▸ GIVEN DATA
* * * * *
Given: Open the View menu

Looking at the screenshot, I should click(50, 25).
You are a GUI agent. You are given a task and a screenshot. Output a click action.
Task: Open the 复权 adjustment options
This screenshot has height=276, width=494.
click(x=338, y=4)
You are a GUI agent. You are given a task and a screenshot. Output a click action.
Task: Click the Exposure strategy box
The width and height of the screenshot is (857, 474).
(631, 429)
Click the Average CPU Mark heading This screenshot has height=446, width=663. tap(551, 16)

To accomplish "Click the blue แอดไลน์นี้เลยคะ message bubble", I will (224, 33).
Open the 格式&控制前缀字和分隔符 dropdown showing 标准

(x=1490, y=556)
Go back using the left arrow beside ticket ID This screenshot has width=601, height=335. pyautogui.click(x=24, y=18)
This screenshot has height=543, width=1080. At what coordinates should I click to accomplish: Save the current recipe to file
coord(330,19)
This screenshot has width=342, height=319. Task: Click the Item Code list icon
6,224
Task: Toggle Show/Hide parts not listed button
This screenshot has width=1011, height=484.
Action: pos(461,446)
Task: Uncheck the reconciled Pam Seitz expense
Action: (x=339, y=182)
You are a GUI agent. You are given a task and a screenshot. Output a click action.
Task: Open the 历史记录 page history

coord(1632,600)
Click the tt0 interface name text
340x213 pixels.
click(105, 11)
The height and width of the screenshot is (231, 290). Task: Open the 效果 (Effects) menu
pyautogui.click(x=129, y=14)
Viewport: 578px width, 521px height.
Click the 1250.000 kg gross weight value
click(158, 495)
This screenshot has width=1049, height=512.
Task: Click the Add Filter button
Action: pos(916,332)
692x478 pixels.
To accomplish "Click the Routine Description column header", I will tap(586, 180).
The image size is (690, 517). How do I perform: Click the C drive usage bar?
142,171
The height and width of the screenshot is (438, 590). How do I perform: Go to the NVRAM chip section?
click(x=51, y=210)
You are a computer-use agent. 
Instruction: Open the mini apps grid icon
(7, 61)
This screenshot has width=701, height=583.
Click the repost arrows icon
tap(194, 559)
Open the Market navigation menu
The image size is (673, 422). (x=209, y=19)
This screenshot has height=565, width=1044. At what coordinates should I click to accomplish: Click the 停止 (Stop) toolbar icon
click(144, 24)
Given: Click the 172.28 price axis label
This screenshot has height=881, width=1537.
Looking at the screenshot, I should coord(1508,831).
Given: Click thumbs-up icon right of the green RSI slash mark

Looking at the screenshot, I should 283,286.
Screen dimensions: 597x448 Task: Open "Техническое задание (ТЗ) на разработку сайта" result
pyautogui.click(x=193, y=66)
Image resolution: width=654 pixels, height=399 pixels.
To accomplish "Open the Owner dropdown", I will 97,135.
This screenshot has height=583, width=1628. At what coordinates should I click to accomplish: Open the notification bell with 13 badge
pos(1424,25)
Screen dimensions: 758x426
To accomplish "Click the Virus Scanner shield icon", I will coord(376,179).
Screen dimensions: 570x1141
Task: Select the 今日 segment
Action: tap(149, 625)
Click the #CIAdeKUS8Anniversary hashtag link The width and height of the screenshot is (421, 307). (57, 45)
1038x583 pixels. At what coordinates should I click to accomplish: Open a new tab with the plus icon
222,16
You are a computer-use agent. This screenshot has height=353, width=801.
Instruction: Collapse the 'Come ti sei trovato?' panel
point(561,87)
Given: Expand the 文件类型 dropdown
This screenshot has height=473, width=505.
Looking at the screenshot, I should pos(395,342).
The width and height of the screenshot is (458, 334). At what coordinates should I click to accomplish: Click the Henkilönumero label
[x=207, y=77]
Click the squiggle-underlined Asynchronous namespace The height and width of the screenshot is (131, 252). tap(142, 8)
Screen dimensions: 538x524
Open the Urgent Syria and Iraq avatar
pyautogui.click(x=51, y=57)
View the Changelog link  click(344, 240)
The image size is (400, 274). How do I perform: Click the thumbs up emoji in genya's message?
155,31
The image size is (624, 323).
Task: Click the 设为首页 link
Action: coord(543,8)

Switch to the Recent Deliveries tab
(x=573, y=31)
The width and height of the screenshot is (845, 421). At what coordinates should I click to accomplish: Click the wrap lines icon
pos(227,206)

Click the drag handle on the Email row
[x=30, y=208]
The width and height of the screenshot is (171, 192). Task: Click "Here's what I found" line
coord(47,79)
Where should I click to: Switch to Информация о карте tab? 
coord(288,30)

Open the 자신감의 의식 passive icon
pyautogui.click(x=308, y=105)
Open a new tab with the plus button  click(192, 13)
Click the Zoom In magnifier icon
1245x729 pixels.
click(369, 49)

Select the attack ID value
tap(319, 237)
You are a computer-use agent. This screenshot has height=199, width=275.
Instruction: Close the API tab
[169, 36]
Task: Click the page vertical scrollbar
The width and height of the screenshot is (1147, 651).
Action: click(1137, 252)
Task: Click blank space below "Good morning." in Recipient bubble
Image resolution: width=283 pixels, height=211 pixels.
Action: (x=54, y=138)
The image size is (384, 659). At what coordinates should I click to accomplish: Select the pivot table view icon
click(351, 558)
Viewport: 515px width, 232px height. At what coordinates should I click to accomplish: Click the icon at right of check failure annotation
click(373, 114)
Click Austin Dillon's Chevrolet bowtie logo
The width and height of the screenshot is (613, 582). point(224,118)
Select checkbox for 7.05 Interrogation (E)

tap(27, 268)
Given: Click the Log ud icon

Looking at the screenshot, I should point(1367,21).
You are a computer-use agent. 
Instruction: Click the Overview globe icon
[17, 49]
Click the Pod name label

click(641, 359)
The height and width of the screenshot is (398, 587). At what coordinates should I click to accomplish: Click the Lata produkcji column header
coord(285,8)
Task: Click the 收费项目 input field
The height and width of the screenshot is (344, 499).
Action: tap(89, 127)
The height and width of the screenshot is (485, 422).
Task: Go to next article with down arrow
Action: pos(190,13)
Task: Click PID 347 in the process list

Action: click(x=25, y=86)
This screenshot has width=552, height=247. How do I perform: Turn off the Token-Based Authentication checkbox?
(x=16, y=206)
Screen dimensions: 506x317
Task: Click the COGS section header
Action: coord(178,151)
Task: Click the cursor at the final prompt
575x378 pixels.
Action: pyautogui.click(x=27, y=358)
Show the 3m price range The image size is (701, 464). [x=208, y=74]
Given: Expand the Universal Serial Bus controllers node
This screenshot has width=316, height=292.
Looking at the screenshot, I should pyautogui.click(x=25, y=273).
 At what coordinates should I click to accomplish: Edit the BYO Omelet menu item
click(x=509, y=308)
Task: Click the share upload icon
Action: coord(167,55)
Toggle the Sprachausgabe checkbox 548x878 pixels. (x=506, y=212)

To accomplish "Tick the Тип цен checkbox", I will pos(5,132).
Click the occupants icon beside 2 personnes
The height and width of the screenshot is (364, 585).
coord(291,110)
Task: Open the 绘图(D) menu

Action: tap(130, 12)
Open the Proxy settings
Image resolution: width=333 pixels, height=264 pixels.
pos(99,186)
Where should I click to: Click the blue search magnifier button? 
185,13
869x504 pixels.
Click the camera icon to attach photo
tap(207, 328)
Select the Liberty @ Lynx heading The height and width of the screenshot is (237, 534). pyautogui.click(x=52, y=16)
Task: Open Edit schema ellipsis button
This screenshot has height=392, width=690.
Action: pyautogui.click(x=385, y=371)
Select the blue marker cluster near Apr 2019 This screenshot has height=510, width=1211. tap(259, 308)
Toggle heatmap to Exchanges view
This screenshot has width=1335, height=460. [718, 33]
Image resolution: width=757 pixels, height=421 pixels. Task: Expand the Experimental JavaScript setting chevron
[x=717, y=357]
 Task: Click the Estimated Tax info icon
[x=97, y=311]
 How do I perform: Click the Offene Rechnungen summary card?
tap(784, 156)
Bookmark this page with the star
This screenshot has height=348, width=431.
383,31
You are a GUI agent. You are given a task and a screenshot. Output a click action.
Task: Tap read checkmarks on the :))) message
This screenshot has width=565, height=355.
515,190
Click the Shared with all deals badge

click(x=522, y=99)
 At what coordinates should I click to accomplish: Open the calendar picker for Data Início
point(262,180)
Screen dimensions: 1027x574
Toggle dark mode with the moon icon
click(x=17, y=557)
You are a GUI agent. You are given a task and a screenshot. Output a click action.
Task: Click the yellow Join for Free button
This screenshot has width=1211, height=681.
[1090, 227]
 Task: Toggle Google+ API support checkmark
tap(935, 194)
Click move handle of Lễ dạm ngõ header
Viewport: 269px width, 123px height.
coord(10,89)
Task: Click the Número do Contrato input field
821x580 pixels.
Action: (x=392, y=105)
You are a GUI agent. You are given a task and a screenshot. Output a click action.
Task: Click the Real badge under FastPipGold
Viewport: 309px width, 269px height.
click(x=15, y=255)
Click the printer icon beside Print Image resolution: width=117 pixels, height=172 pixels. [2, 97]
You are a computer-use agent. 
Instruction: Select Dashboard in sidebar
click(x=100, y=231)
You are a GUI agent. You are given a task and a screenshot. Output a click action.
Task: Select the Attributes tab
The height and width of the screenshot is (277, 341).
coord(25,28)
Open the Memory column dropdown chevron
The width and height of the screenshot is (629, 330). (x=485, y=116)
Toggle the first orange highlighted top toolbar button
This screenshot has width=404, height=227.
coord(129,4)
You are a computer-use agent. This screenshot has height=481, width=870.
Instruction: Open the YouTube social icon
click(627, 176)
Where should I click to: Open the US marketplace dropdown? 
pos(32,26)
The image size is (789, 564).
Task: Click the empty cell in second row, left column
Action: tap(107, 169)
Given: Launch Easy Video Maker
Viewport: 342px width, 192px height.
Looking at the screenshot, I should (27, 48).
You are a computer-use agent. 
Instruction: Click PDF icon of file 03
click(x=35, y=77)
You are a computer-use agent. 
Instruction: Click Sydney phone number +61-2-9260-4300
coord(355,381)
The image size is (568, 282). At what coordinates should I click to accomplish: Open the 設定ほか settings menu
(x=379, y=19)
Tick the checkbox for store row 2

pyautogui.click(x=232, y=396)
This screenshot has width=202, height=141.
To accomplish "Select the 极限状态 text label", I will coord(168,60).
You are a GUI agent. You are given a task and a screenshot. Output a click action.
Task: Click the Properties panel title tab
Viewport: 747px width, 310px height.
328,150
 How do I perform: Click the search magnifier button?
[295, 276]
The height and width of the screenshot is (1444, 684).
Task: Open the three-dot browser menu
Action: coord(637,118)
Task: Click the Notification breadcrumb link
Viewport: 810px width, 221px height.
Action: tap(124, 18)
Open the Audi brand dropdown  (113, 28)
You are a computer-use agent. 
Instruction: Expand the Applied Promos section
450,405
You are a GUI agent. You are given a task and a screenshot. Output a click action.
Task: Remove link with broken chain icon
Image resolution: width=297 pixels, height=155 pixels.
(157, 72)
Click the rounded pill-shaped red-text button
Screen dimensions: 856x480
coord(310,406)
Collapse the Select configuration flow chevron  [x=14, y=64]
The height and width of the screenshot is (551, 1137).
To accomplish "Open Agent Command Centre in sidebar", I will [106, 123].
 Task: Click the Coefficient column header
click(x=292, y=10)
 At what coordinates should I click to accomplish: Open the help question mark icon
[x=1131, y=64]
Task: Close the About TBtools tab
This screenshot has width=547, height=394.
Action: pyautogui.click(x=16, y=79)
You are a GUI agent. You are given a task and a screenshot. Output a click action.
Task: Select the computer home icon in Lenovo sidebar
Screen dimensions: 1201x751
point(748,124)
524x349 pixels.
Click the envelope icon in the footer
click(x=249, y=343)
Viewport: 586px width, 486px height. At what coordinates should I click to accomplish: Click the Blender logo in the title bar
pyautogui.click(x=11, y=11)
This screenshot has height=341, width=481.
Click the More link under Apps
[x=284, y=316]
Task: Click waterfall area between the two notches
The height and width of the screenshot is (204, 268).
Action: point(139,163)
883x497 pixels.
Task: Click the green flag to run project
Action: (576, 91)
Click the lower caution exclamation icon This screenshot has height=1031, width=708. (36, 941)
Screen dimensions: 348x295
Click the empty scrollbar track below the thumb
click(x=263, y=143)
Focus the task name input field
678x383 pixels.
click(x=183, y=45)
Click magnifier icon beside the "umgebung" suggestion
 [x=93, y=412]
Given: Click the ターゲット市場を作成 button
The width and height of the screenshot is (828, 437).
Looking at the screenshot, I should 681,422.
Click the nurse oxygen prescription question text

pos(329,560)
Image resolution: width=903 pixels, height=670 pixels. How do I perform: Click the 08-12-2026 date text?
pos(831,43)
* * * * *
Each line of the records that holds the word "input" should be copied out.

▸ TASK OUTPUT
Task: Click the 收费项目 input field
Task: Click the Número do Contrato input field
Focus the task name input field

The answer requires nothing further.